◆ **Task material**:
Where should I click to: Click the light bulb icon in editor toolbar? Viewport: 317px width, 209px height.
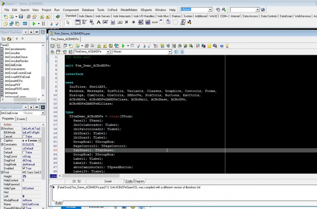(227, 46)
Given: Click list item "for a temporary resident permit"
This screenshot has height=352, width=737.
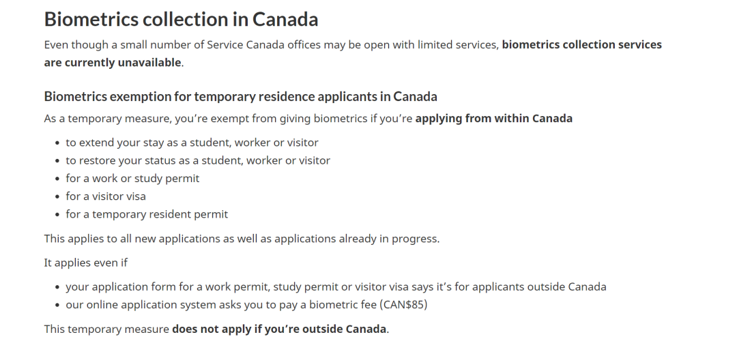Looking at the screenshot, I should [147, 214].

--

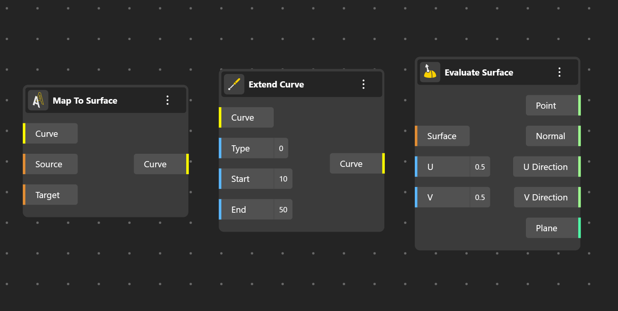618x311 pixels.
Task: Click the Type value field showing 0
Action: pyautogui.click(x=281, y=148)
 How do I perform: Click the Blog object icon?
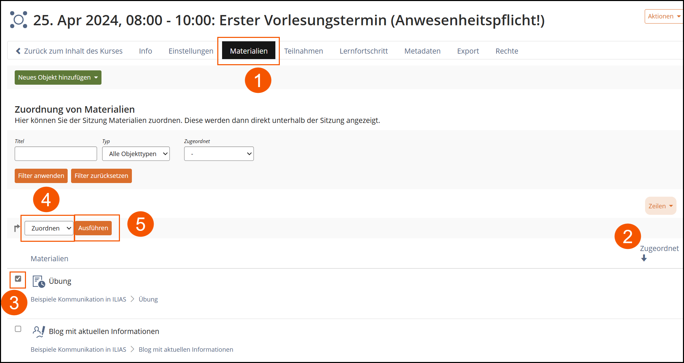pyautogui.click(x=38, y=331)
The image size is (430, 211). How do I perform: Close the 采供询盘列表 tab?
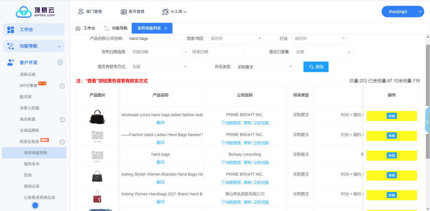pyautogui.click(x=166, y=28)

---

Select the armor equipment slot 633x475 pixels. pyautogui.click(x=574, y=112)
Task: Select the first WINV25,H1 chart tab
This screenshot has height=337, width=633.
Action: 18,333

◆ **Exercise directions**:
What is needed is each line of the entries that contains the word "Select".

◆ **Result of this exercise**:
Select the armor equipment slot 633x475 pixels. pyautogui.click(x=574, y=112)
Task: Select the first WINV25,H1 chart tab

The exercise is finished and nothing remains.